Problem: I need to make sure every attendee to the company dinner chose exactly one entree. The new Exclusive OR (XOR) function introduced in Excel 2013 should make this easy, right?
- Flo ordered three items, but XOR incorrectly returns TRUE.
Strategy: It is a horrible story, but the short answer is No.
There is a brilliant team in Redmond who decides what goes into the next Excel. They add functions that are well thought out.
Somewhere else, there is a committee called the Open Document Spreadsheet standards board. These people added 50 functions to the ODS standard. When I look through the list, many of the things were already possible with other Excel functions. However, Microsoft seemed to feel compelled to add those 50 functions to Excel 2013 so they could continue to open ODS documents. XOR is one of those functions.

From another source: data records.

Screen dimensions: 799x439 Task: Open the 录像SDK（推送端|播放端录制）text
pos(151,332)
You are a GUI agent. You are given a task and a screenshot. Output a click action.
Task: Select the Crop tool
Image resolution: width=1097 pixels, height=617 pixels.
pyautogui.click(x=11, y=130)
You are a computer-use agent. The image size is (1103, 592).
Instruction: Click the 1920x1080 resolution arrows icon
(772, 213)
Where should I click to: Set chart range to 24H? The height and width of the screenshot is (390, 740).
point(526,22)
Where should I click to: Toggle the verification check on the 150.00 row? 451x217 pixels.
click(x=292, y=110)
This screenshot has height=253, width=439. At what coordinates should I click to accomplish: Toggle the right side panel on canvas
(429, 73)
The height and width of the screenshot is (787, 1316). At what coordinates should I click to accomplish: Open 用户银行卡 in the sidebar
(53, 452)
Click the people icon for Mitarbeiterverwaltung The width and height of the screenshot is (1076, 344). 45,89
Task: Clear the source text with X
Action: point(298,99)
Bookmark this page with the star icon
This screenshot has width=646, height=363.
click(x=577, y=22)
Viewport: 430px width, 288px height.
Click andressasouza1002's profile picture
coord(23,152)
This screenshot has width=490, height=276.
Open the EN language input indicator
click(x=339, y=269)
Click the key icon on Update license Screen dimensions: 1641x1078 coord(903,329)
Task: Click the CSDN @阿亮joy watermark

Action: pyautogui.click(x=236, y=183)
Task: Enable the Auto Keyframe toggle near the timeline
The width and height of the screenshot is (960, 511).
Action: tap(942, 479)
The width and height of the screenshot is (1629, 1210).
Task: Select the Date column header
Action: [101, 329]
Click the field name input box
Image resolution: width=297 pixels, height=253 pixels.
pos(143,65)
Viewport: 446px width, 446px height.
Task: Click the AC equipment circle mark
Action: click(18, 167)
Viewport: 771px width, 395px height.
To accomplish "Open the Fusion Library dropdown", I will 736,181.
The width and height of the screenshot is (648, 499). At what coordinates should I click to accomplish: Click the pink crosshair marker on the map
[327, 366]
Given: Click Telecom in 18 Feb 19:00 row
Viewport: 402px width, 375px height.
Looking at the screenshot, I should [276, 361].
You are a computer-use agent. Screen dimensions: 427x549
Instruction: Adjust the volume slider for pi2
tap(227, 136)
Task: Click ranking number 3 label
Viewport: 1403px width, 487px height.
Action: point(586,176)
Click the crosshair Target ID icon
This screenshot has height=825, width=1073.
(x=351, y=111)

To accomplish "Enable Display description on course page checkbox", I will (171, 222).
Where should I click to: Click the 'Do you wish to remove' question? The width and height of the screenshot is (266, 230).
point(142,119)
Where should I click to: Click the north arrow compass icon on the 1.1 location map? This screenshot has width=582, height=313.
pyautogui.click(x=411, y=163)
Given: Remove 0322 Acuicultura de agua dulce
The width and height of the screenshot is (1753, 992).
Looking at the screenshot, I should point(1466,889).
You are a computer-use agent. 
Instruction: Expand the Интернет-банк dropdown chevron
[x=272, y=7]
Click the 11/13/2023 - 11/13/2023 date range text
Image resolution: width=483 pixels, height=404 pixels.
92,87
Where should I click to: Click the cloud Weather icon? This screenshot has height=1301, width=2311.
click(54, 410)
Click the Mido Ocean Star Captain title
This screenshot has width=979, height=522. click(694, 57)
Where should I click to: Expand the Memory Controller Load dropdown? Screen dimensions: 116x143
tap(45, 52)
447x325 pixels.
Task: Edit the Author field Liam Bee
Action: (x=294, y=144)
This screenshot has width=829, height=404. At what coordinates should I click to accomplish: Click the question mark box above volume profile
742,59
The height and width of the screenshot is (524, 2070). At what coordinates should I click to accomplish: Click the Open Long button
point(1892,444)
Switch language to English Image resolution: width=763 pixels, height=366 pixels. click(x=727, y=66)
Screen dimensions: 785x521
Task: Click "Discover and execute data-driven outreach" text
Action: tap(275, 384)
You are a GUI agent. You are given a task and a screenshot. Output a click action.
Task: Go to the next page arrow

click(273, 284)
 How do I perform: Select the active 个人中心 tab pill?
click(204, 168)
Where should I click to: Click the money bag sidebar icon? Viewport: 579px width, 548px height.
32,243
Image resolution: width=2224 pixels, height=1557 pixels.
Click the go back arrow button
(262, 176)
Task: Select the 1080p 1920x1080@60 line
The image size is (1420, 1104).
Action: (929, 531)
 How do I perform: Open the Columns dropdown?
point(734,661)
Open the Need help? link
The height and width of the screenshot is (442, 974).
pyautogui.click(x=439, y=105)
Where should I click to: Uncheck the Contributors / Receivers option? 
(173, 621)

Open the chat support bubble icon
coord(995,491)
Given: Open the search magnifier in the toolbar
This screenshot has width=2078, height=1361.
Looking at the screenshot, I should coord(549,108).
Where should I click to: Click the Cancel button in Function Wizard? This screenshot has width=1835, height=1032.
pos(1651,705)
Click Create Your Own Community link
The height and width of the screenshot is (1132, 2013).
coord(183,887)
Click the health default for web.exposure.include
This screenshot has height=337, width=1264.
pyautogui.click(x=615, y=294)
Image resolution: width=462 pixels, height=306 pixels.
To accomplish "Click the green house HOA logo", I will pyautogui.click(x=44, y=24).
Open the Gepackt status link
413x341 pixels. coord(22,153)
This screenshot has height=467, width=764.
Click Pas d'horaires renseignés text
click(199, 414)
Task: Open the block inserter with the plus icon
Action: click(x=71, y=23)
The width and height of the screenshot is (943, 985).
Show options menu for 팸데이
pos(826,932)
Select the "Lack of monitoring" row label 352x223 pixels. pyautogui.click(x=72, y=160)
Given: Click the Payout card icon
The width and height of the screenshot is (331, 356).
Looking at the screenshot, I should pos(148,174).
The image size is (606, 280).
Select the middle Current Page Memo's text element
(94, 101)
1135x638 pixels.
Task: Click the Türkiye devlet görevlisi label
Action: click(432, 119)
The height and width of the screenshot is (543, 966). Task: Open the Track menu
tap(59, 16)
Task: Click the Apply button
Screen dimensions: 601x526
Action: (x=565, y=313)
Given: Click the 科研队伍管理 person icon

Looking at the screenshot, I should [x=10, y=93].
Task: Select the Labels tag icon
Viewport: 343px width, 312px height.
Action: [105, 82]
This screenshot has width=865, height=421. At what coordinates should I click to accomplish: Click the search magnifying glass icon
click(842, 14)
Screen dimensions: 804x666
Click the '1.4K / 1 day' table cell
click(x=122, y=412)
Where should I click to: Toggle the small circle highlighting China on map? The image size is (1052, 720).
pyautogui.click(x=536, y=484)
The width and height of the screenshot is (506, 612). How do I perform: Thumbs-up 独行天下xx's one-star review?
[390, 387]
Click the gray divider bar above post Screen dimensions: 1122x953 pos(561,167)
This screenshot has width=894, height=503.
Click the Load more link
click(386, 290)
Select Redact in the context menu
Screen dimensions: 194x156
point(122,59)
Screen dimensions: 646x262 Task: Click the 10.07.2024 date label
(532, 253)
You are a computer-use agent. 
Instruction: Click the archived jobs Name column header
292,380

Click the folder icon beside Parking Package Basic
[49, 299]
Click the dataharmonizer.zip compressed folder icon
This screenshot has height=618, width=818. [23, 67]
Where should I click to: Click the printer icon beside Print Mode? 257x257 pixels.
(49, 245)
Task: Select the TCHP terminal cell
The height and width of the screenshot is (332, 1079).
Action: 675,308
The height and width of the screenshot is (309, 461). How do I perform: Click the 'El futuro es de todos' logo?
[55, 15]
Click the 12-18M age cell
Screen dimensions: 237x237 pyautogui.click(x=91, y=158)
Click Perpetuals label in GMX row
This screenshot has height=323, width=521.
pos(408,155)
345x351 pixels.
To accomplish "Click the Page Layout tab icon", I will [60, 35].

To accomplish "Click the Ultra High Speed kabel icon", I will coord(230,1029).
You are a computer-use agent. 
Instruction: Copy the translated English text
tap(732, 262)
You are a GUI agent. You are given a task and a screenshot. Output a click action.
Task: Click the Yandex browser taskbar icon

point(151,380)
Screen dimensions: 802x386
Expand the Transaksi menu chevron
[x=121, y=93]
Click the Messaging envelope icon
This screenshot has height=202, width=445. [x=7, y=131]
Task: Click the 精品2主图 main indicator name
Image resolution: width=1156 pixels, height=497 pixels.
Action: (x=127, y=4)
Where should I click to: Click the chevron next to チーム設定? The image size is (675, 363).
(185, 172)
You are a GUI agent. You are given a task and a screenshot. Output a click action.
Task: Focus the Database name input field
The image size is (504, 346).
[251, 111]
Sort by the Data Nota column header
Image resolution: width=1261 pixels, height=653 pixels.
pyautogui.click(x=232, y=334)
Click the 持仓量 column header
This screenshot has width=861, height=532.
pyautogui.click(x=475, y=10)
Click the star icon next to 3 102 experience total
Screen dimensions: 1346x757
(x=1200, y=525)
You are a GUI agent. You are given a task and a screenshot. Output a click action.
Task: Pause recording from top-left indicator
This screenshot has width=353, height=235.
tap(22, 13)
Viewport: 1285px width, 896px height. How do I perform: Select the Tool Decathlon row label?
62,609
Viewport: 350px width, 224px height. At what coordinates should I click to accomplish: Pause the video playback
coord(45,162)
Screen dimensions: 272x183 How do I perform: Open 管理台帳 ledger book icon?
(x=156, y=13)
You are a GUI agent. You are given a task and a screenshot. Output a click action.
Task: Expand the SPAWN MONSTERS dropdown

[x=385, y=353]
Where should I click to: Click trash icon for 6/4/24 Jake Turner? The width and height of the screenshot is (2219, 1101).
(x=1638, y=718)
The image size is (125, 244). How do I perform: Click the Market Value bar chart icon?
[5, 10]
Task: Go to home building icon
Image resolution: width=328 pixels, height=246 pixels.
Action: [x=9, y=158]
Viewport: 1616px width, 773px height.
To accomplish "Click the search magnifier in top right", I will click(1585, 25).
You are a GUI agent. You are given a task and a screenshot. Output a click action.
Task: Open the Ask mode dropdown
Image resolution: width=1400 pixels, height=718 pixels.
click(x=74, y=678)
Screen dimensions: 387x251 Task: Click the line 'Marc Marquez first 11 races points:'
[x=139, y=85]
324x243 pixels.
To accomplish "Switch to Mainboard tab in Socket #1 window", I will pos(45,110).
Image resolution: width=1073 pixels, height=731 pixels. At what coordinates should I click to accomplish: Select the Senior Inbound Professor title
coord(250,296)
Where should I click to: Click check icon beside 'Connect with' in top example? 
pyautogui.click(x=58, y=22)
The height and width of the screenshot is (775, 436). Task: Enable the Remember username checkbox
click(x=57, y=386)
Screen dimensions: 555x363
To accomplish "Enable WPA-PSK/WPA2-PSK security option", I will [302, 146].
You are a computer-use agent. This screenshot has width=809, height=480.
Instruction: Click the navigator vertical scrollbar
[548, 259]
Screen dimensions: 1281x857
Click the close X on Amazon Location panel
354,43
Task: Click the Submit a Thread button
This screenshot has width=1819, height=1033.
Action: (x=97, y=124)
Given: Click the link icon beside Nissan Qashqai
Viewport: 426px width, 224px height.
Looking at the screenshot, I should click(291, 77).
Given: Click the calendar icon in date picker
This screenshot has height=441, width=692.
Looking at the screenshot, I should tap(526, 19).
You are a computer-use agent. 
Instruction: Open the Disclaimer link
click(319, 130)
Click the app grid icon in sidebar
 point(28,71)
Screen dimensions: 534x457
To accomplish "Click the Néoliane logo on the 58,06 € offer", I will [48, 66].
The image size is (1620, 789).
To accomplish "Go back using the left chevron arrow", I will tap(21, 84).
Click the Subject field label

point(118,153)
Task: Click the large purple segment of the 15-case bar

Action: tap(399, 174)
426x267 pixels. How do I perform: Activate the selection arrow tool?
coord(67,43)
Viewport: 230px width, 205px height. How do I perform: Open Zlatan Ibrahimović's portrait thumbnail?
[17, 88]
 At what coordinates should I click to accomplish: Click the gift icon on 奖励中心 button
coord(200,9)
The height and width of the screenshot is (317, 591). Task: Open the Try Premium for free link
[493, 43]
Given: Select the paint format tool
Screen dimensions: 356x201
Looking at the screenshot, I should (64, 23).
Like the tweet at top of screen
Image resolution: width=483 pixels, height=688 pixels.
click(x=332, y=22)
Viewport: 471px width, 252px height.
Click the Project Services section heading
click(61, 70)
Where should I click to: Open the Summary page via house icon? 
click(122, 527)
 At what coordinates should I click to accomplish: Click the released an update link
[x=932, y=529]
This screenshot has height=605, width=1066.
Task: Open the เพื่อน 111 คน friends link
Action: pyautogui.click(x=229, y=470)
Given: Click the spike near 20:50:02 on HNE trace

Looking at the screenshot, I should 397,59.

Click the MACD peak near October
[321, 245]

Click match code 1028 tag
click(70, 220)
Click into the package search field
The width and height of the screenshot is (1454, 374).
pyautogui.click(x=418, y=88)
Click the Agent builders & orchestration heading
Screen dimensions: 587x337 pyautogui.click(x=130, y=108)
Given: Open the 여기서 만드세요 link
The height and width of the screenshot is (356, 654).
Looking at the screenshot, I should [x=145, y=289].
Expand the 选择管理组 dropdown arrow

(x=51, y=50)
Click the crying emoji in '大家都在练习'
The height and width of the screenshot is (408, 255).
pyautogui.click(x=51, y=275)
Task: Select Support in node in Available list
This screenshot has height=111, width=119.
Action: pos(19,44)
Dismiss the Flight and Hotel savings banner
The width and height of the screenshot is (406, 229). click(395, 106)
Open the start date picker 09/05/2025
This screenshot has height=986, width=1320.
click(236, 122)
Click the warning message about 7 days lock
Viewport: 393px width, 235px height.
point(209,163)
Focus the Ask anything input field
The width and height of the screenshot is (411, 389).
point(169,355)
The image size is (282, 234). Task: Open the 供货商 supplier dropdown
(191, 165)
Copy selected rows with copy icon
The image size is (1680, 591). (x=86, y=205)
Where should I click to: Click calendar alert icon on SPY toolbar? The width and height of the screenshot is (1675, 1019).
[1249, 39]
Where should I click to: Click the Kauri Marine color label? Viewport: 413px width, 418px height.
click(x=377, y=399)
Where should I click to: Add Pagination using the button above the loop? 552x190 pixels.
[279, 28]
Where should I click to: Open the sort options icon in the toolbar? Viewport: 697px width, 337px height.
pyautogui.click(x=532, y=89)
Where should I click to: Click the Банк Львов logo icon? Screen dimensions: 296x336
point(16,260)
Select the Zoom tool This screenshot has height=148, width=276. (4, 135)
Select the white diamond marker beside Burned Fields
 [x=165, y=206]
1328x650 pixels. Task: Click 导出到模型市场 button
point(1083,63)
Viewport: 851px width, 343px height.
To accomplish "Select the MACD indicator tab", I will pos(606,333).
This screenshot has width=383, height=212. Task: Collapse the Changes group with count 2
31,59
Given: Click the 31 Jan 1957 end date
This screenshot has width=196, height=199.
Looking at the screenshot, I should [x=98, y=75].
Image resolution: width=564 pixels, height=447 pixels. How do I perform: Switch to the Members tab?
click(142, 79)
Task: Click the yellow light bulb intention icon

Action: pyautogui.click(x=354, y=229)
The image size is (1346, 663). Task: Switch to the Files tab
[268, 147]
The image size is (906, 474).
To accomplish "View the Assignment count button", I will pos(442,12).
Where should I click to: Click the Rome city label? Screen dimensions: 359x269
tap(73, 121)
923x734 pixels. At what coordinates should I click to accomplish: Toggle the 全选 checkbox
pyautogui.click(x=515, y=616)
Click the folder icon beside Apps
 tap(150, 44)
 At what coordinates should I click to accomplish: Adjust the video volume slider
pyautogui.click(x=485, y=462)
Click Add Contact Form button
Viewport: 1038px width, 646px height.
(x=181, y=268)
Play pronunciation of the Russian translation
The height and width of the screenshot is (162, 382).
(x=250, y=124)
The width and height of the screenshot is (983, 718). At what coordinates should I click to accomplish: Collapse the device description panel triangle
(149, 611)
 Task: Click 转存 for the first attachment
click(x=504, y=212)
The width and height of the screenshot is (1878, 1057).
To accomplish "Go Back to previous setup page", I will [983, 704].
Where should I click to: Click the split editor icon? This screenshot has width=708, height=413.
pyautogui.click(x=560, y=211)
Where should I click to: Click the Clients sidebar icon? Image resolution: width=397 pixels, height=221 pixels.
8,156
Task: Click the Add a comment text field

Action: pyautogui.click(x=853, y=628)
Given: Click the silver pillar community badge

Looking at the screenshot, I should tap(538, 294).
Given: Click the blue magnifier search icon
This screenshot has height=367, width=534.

Like you, I was sort of jazzed that Excel 2013 offered XOR, but as I started to use it, it did not work like I thought that it should. I even filed a bug with Microsoft that XOR(True,True,True) was returning True.
After all, XOR should mean Exclusive Or, which means they only chose one item. Not three items. Not five items. One item.
But, this XOR function is programmed to operate just like the 7486 Chip Set. And that chip set looks at the first pair of values, decides if they are XOR, and then takes that result on to compare with the next value. The chip would evaluate Flo's dinner choices like this:
- Steak=False, Chicken = True. Only 1 is selected, so XOR is True
- Result from Steak|Chicken is True, Fish is True, so XOR is False
- Result from Steak | Chicken | Fish is False, Veggie is True, so XOR is True. Argh.
I quickly got into a argument that based on the English language meaning of "Exclusive Or", their logic was wrong. The Electrical Engineers in the argument quickly explained that there are millions of 7486 chip sets in use and therefore, their need to have XOR match the chip results beats out our need to make sure Flo didn't order three meals. They've come to accept that XOR does not stand for eXclusive OR, but actually stands for "a compleX function to count if an Odd number of inputs are tRue".
So, although the function says "XOR", it really is a bizarre function to measure if there are an odd number of True values. I have no idea when you will need that.
To truly do what all non-EE's understand to be XOR, you could use =COUNTIF(B7:I7,True)=1. Heck, this is even shorter and easier to type than specifying each input cell in XOR. This provides more evidence that the 50 new functions from the ODS board weren't all necessary or well thought-out.